The Palestinians are also working to further isolate Israel in the international arena until it becomes a “pariah state.” To this end, they are conducting an international campaign to delegitimize the West Bank settlements. In addition, to provide diplomatic ammunition and propaganda for their plan, the Palestinian leadership is fomenting controlled unrest in the West Bank territories.
While Israeli intelligence officials and politicians argue over whether a third intifada has erupted, the PA has already activated a “soft intifada” – or an “awareness intifada.” The goal is to methodically place their demands at the top of the international media’s agenda while avoiding violence and terror. The PA is initiating dozens of non-violent provocations, or provocations that involve a minimal level of violence – without the use of weapons or explosives – such as the building of “outposts” in Area C, holding demonstrations near disputed sites such as Bil’in, and throwing rocks and Molotov cocktails.
Fatah operatives and PA clerks refer to this growing phenomenon as a “peaceful intifada,” but these tactics are meant to provoke violent responses from Israeli security forces, which also make for good photos for the international press. Foreign news teams are invited to the scene in advance, so these incidents become victories in the Palestinian “awareness” campaign.
The Palestinian street is willingly cooperating because this campaign offers youngsters who are frustrated with the economic situation and with the fact that the Arab Spring has not reached the PA an opportunity to blow off some steam. This intifada also overshadows Hamas, which halted the rocket struggle against Israel following pressure from Egypt.
The fourth aspect of this strategy is a policy of inner-Palestinian reconciliation and recruiting the support of Arab countries. The goal is to make Abbas appear as a leader who is uniting all the Palestinian factions under his flag. In this way, he goes back to being the legitimate representative of a united public that demands its rights in the UN.
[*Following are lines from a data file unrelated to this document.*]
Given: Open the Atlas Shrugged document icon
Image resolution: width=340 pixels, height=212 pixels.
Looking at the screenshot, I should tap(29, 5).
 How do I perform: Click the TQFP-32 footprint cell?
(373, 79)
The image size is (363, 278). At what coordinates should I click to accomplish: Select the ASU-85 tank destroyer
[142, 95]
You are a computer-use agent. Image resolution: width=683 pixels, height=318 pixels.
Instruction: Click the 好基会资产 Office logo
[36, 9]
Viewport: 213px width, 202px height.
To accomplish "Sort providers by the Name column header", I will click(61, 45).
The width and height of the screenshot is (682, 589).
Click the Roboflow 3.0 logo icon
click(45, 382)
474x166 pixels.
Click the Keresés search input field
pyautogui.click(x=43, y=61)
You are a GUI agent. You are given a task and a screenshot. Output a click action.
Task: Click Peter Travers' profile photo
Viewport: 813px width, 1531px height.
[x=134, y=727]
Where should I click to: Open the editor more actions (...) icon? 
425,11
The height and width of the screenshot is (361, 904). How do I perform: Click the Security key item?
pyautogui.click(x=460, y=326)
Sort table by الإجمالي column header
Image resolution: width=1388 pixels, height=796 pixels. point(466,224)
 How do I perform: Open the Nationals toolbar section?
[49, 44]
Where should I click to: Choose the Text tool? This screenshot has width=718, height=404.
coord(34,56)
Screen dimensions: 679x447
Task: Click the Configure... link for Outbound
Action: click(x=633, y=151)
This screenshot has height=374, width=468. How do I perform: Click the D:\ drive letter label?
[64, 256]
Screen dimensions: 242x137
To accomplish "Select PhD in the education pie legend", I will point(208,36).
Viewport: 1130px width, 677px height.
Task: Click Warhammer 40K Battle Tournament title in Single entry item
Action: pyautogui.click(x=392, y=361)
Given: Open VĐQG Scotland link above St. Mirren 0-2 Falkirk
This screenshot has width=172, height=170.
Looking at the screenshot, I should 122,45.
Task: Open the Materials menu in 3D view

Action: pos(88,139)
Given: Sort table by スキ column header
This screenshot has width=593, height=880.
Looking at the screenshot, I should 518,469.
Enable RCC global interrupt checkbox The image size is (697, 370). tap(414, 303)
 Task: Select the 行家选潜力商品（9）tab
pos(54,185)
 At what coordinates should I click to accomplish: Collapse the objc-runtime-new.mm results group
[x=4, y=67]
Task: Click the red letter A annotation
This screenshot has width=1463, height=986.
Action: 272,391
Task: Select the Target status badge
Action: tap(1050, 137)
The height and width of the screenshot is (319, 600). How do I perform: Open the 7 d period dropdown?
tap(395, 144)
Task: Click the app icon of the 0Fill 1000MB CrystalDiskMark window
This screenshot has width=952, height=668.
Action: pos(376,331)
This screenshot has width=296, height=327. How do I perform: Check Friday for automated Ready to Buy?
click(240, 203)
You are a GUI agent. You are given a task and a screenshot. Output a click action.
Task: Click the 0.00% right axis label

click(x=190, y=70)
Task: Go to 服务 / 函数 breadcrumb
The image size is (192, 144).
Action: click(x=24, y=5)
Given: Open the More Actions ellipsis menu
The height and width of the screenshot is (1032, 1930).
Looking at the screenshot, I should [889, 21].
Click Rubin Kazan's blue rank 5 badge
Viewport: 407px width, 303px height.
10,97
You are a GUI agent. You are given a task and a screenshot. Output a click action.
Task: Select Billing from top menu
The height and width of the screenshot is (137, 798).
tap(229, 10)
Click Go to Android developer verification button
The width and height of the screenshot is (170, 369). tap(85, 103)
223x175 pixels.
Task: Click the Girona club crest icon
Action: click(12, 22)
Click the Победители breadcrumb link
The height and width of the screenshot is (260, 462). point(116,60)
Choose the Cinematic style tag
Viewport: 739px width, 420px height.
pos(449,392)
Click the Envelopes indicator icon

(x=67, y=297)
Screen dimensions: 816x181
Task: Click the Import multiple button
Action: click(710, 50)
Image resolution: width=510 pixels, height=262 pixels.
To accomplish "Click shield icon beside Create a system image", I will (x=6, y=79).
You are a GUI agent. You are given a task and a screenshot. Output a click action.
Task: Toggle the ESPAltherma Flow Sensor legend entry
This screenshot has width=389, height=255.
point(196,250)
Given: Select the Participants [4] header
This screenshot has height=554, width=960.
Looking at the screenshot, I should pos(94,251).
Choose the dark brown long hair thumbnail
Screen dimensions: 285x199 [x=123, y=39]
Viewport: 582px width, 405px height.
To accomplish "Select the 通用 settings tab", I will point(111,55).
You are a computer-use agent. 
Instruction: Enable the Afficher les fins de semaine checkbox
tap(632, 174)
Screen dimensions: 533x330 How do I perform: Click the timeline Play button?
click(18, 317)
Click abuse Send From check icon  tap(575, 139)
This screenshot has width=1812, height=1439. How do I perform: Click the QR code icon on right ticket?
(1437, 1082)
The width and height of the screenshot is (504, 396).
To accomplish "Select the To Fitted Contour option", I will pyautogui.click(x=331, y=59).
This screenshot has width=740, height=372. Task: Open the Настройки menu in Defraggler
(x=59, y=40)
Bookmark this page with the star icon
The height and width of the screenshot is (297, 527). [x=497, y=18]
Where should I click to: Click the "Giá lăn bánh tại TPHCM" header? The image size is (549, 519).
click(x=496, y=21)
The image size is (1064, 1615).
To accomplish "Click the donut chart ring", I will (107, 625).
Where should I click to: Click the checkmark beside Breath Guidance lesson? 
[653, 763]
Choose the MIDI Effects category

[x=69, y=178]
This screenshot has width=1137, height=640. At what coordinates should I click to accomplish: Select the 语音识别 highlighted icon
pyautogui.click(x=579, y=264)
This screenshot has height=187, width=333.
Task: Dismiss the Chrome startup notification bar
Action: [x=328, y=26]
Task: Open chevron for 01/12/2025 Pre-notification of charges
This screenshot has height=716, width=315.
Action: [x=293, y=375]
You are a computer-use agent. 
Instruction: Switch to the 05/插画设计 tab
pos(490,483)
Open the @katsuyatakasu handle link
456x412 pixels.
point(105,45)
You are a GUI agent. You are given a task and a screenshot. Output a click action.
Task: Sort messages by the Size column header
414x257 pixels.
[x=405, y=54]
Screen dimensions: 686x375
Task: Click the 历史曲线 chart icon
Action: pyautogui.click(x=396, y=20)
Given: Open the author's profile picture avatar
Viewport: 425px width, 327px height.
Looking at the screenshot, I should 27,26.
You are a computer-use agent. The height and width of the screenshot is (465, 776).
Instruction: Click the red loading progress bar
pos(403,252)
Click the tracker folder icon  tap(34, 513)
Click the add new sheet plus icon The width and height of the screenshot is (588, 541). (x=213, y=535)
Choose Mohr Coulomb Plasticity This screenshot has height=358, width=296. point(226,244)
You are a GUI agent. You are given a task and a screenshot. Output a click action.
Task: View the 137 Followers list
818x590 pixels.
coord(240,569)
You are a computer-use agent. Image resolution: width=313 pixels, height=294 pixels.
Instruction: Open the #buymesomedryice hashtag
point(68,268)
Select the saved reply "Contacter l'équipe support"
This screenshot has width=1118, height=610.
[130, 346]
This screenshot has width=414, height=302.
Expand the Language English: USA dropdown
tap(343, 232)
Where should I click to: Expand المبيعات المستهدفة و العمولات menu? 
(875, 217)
Seemingly, this strategy has a reasonable chance of succeeding, and this obligates the Israeli government to urgently formulate a counter-strategy. There are those in Israel who will say ‘let the Palestinians and the international community do our job for us and save us from the nightmare of a binational state’. Others will say that we mustn’t allow them to determine Israel’s permanent eastern border, as this may put Israeli citizens at risk in the long run.
In any case, the next government must act immediately to try and thwart Abbas’ plan, if only because the quiet intifada may spin out of control and transform into an asymmetrical violent conflict. Therefore, as soon as it is established, the next government in Jerusalem will have to demand that the world force Abbas to return to the negotiation table at once, even it means that Israel will have to freeze settlement construction for a while.